- Hydropower and other renewable energy producers are pressing Congress to extend tax credits for their facilities, saying they need assistance to compete with wind and solar which have already had their credits extended, the Hill reports.
- According to The Hill, the four energy groups wrote to Congress that “every day that passes without an extension increases the uncertainty for project developers in our industries and creates a further negative economic market signal to the investment community."
- Among signees are the National Hydropower Association, American Biogas Council, Biomass Power Association and the Energy Recovery Council.
The fight for solar and wind power tax credits might garner the headlines, but biofuels and hydropower producers say they too need incentives to help the country lessen its carbon footprint.

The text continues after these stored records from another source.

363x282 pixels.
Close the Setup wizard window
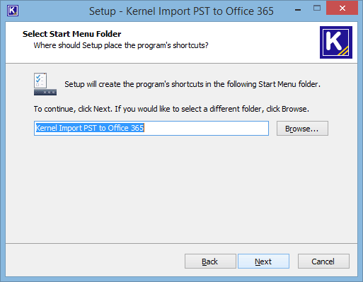342,8

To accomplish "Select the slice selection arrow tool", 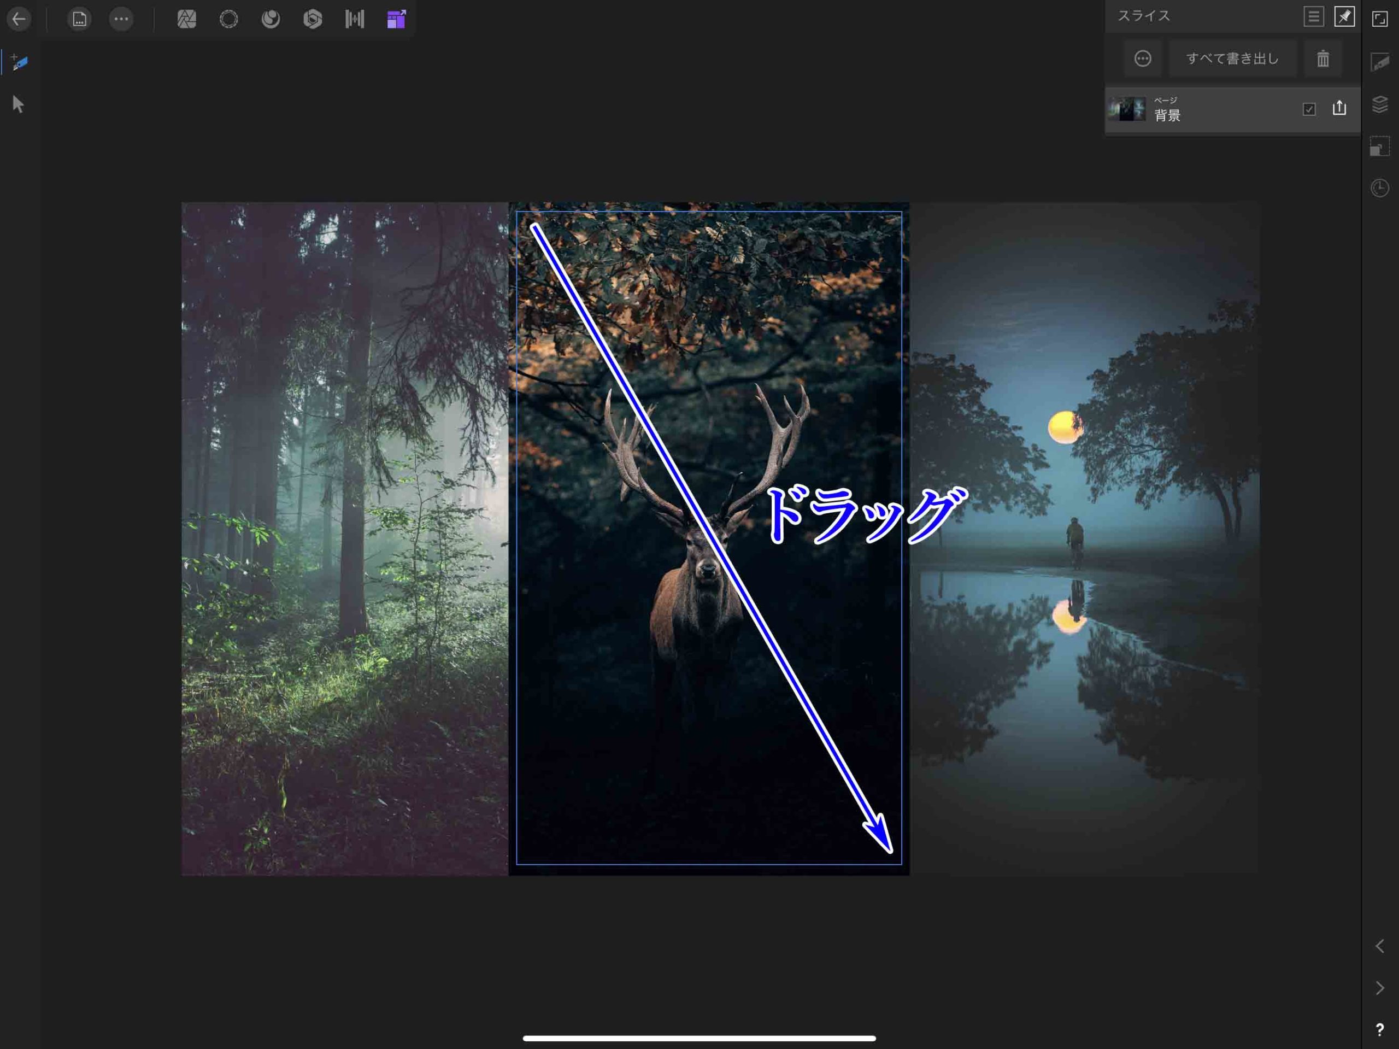I will coord(18,104).
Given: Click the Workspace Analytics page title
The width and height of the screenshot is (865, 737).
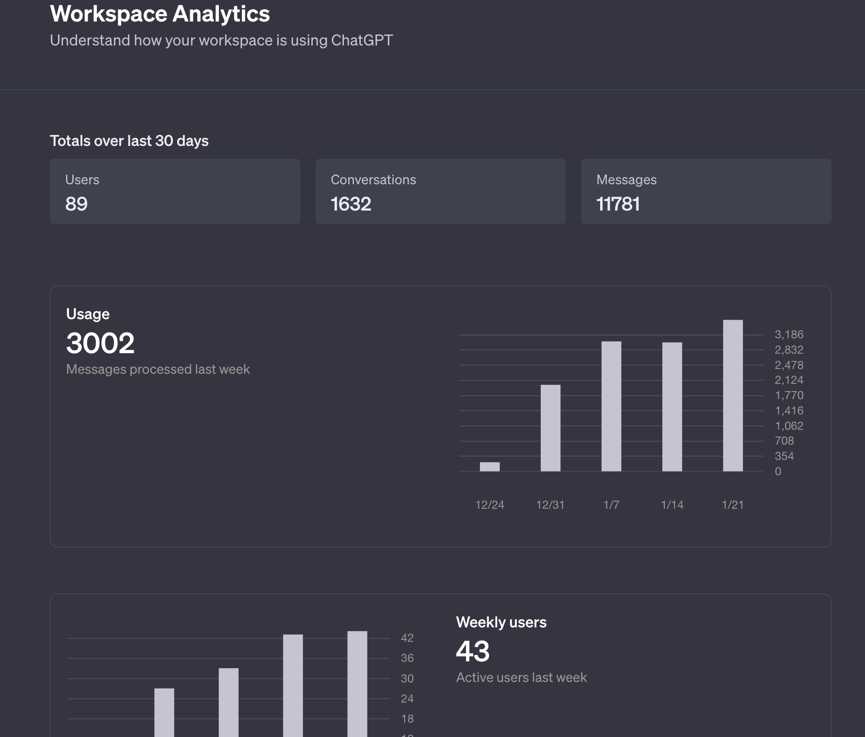Looking at the screenshot, I should [x=160, y=14].
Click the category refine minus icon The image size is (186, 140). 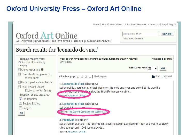coord(32,62)
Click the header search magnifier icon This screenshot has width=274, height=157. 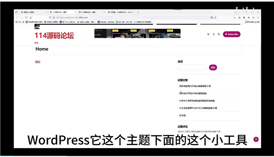tap(219, 34)
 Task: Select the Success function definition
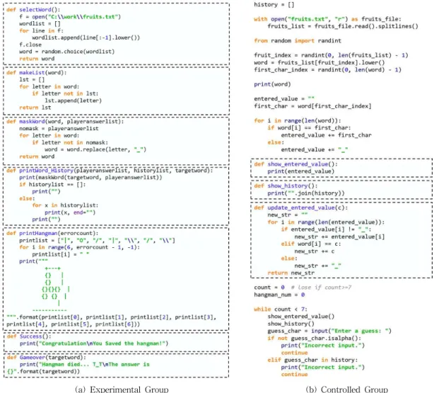click(28, 336)
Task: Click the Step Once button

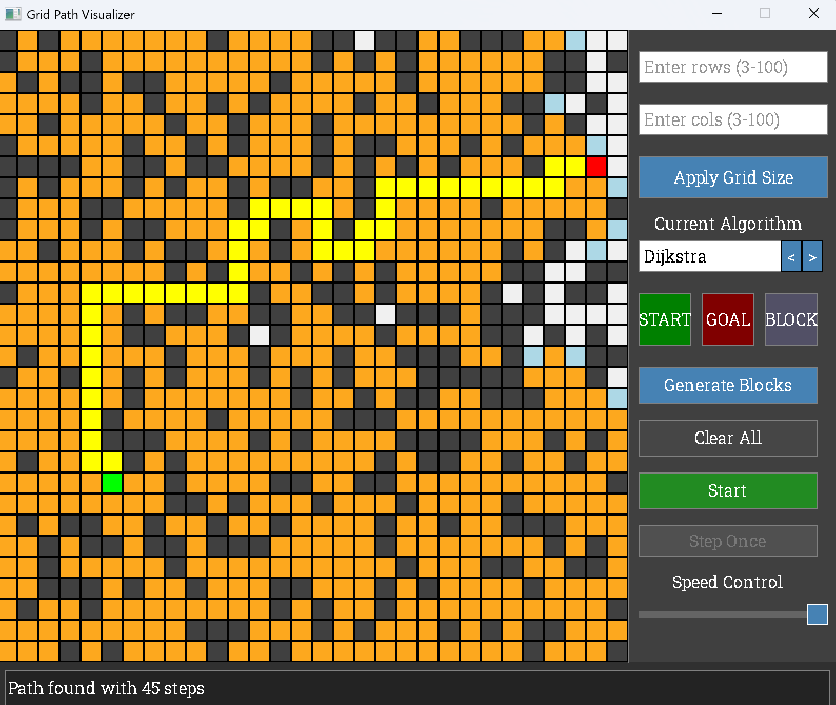Action: point(728,541)
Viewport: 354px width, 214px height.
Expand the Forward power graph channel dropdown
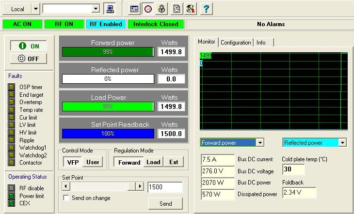(x=260, y=143)
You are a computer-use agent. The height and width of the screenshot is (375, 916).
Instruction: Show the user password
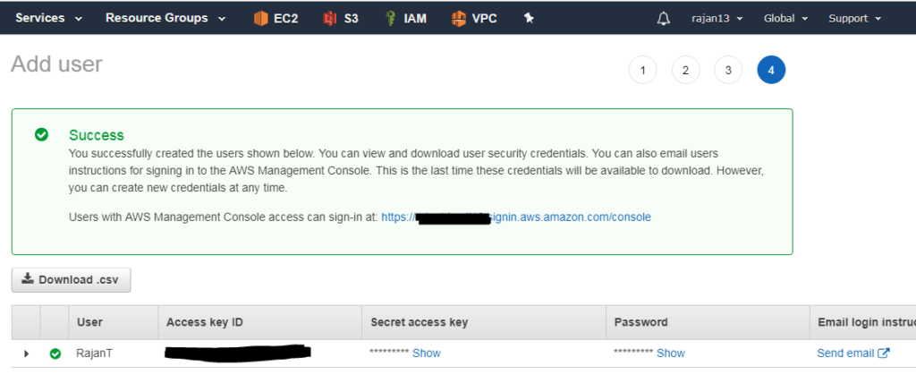(x=671, y=354)
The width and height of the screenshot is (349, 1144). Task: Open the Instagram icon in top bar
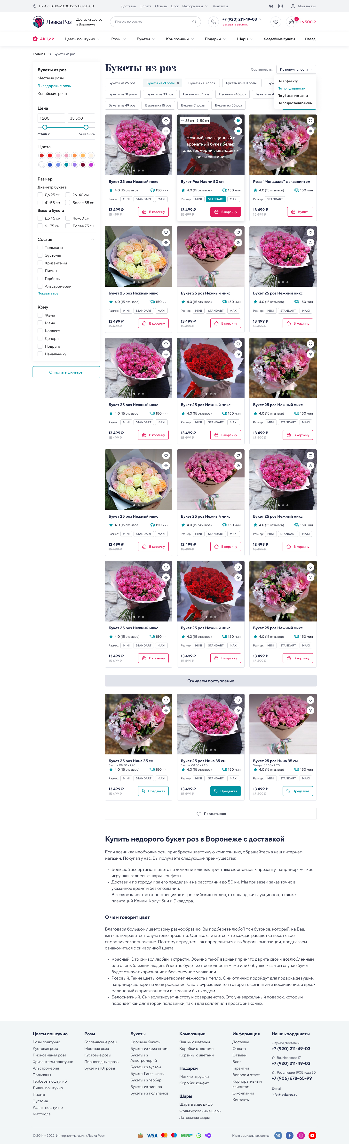coord(280,6)
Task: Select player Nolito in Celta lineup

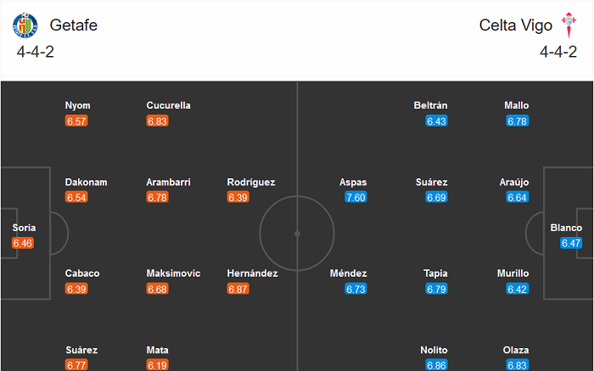Action: 434,350
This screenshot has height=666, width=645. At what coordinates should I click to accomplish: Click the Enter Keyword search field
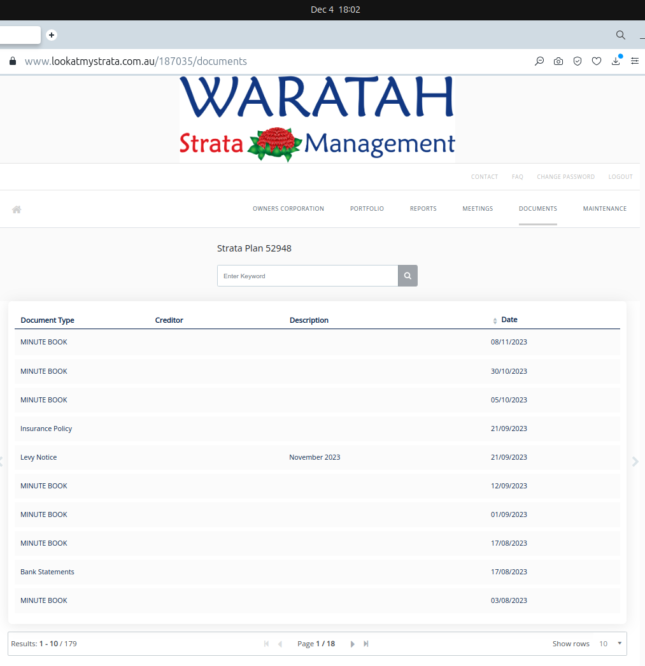coord(308,276)
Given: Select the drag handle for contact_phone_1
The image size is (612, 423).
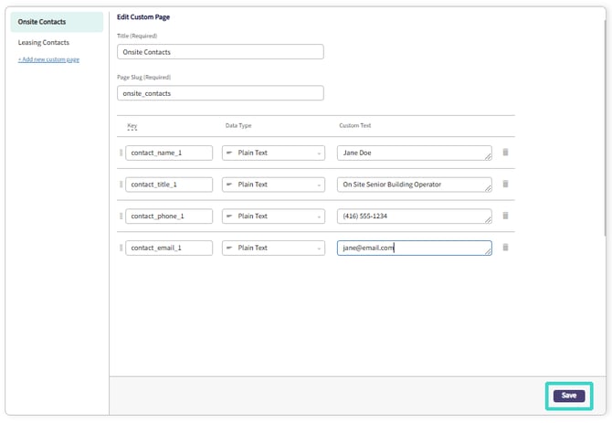Looking at the screenshot, I should point(121,217).
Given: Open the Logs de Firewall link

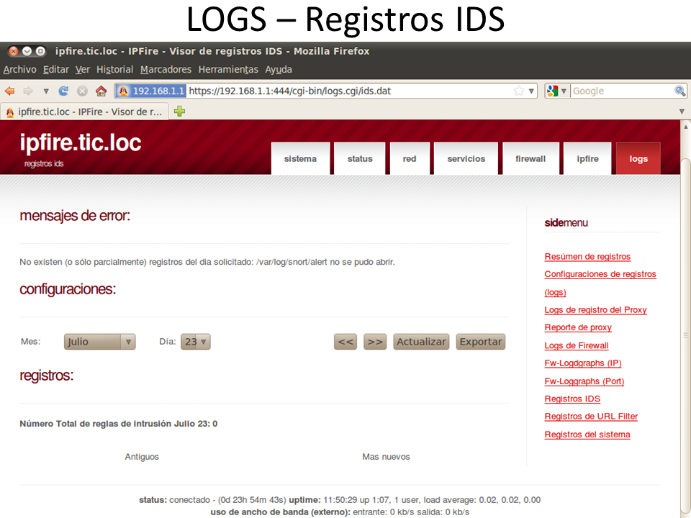Looking at the screenshot, I should coord(577,345).
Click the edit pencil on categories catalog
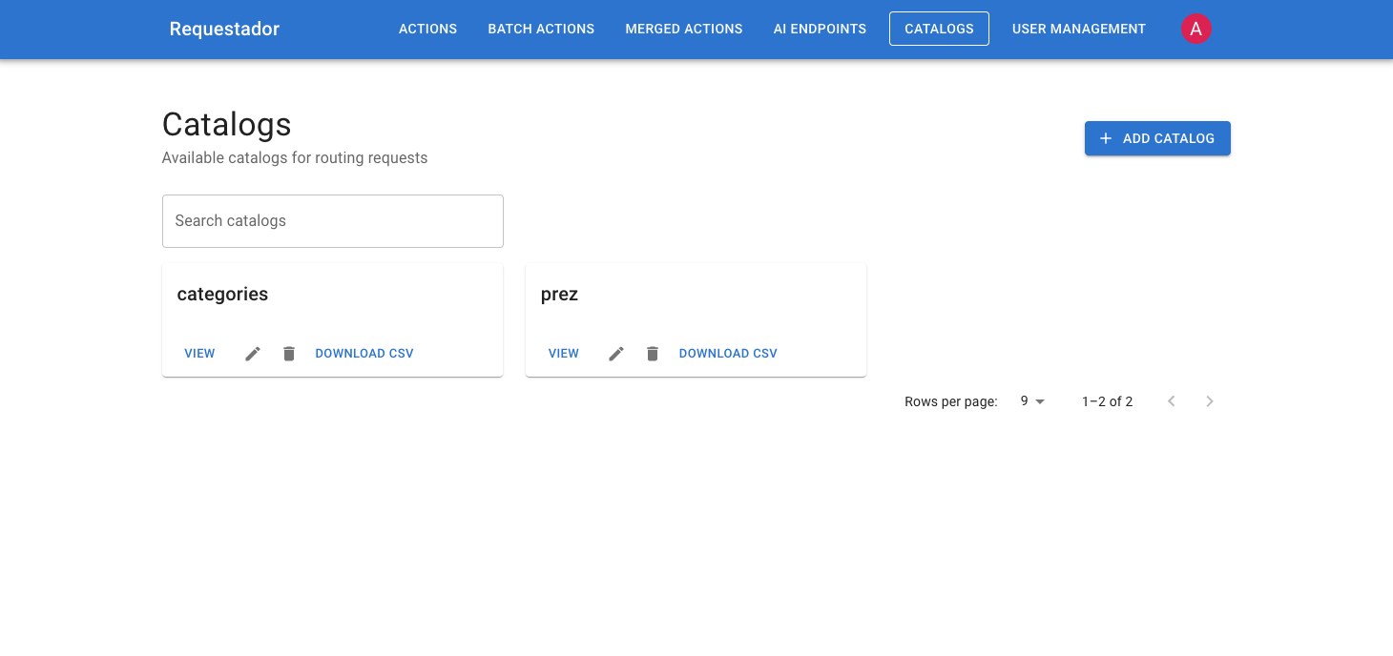1393x656 pixels. coord(253,354)

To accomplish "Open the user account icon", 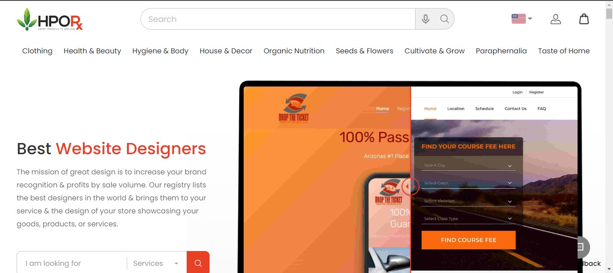I will 556,19.

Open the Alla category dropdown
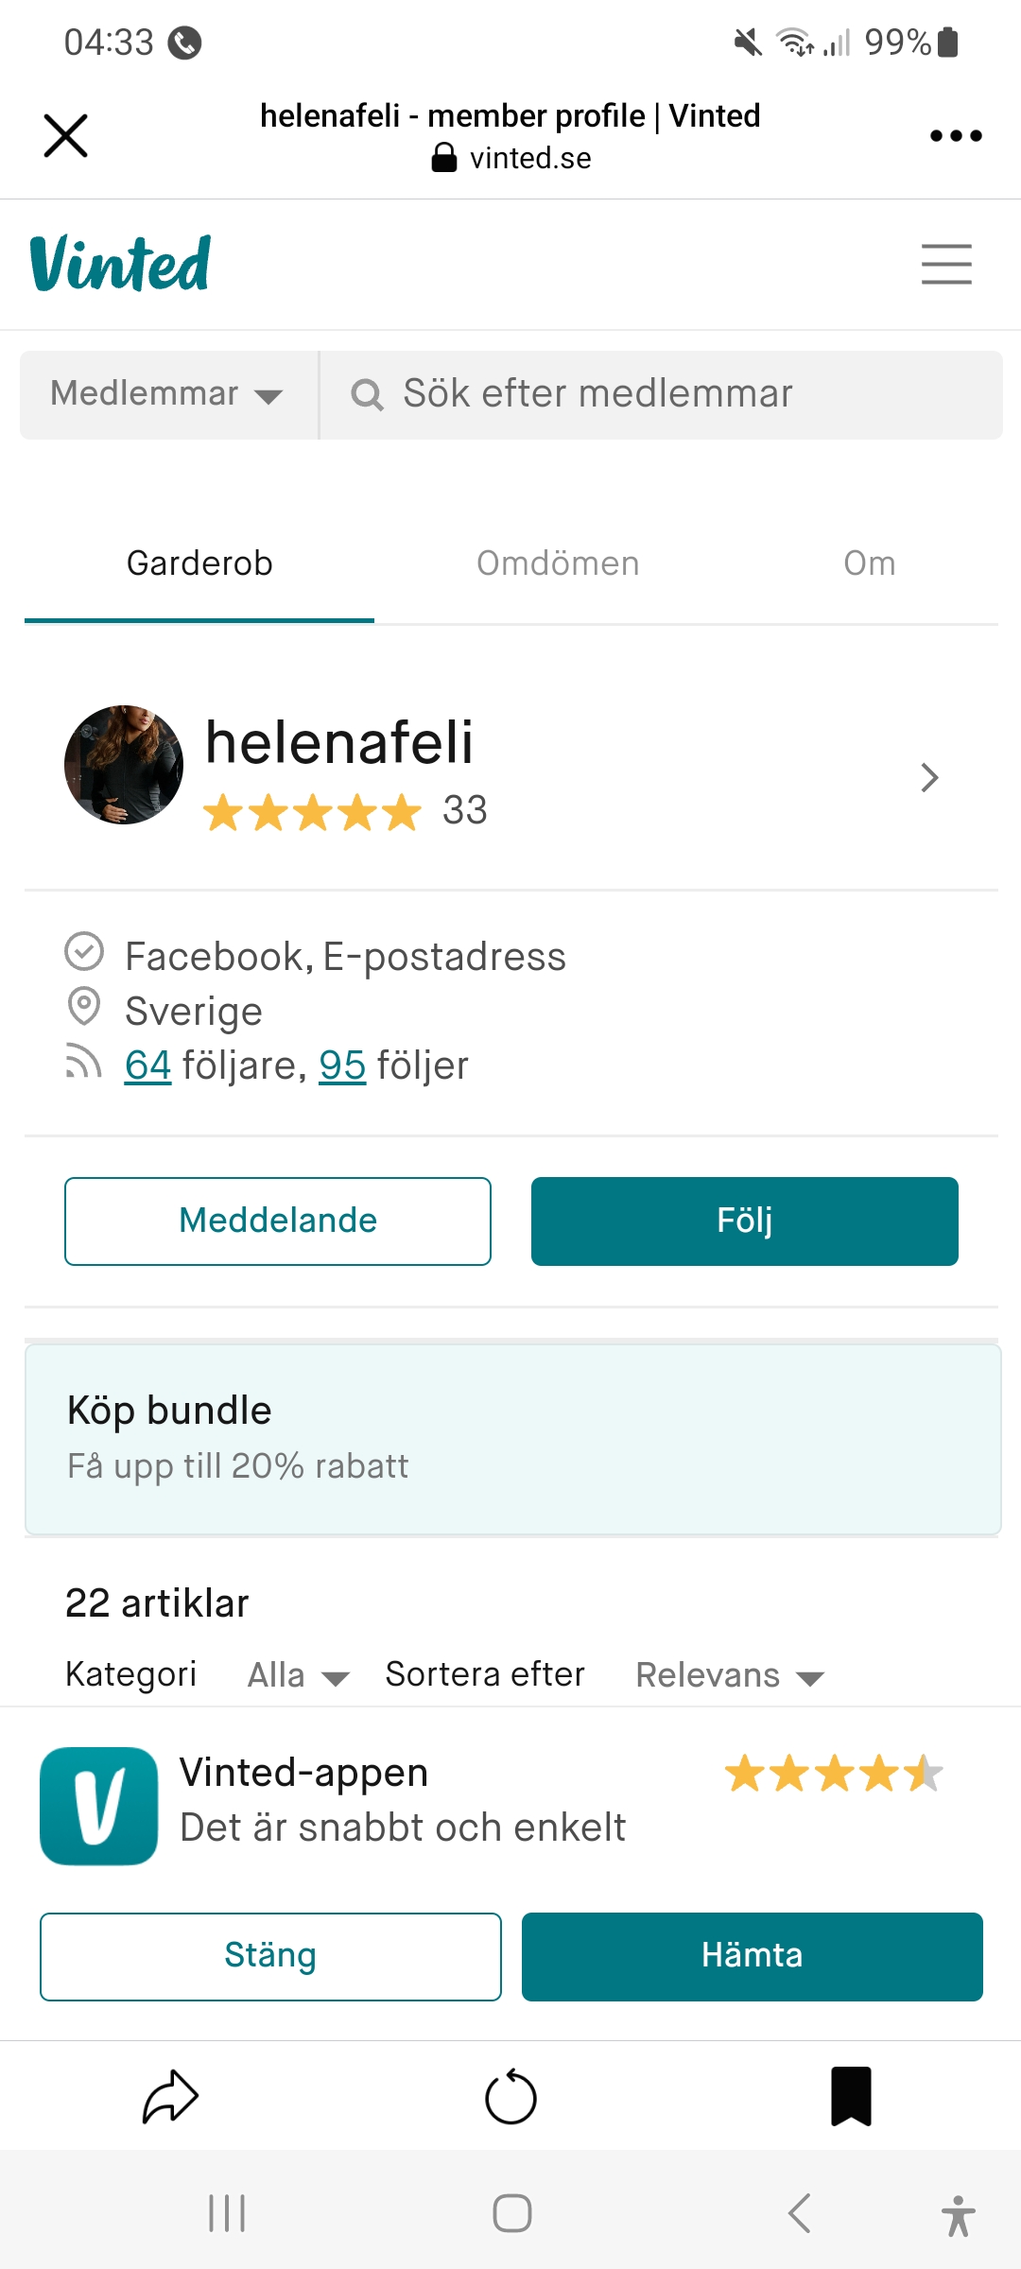298,1675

Without the tax credit extension, the Hill noted those industries fear they will struggle to compete with solar and wind resources that are receiving subsidies. Last year, lawmakers reached a deal to extend the wind production tax credit through 2020, and the solar investment tax credit will phase out through 2022.
This summer, the Department of Energy concluded the United States has about 50 GW of untapped hydropower potential that would reduce greenhouse gas emissions by 5.6 billion metric tonsThe bulk of potential hydro resources, according to DOE's July assessment, comes from pumped storage projects, which could provide more than 35 GW of capacity.
Also noted in the report: the potential for almost 5 GW of new development on non-powered dams, and more than 6 GW of upgrades to existing hydropower.
National Hydropower Association Executive Director Linda Church Ciocci said in a statement that the report "fundamentally hits the reset button for our industry by ushering in a new way of thinking about hydropower, while fracturing misconceptions that we don’t have room to grow sustainably."
DOE concluded that hydropower could grow from its current 101 GW capacity in the United States to nearly 150 GW by 2050.